While the investigation into Rodriguez’s killer was underway, a search warrant was executed on the suspect’s locker at his place of employment in October 1997. Shoes in the locker had a small amount of blood on them.
That blood belonged to an unidentified woman, but the blood turned out not to be from Rodriguez. In January 1998, human remains were found in rural Maricopa County. The cause of death was not determined and the bones were left unidentified.
Sumner said although the death was ruled undetermined, the bones were found “packaged.”
“You rarely find packaged remains,” Sumner said, unless the death is suspicious.
In 2010, the blood on the suspect’s shoe was matched with a young prostitute and mother who had been reported missing since July 1997. The next year, in 2011, the remains found in January 1998 were identified as the young woman.
The suspect, whose name is not being released by the cold case investigators in order to ensure future cooperation from the man’s wife, was killed in 2012 in an automobile crash.
“As long as she’s talking to us, we believe there’s a chance she’s going to cooperate,” Sumner said.
Sumner said investigators with Valley agencies also believe strongly the man identified by Coconino County investigators is a possible suspect in both deaths -- and perhaps others. His DNA has placed in national database.

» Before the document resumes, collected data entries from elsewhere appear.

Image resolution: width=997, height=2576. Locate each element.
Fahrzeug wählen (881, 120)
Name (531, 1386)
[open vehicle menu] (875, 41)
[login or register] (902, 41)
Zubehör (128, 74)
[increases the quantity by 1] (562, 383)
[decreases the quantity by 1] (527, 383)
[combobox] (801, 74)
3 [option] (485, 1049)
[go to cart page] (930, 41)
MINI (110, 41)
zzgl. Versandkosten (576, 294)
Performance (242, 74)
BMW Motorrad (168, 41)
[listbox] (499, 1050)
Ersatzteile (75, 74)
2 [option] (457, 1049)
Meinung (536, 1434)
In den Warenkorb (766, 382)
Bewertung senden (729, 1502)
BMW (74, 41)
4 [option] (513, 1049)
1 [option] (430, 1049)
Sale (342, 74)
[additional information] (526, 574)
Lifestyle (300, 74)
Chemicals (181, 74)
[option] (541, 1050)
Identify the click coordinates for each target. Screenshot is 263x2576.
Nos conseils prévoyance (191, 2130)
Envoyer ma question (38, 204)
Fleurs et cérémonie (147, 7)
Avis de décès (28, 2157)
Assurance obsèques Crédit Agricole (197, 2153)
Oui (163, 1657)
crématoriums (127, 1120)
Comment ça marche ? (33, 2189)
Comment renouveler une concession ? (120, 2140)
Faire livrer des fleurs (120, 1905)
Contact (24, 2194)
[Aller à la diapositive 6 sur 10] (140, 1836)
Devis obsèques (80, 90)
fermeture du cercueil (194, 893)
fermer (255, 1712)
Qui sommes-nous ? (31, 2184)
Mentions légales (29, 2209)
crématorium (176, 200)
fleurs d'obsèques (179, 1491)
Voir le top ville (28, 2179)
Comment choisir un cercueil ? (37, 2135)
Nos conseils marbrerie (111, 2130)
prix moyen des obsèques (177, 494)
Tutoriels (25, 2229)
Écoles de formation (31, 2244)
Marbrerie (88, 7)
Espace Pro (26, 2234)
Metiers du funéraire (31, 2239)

“As these cold cases and old evidence are tested with new techniques, his DNA may show up in some of these open cases,” Sumner said. “He may have been involved in other crimes.”
As for the Rodriguez case, Sumner said that work continues.
“It’s going to take one more little shred of evidence that we can find, someone else coming forward,” Sumner said. “Because of the possible involvement in other cases, we haven’t completely closed this, even though we think he committed the crime.”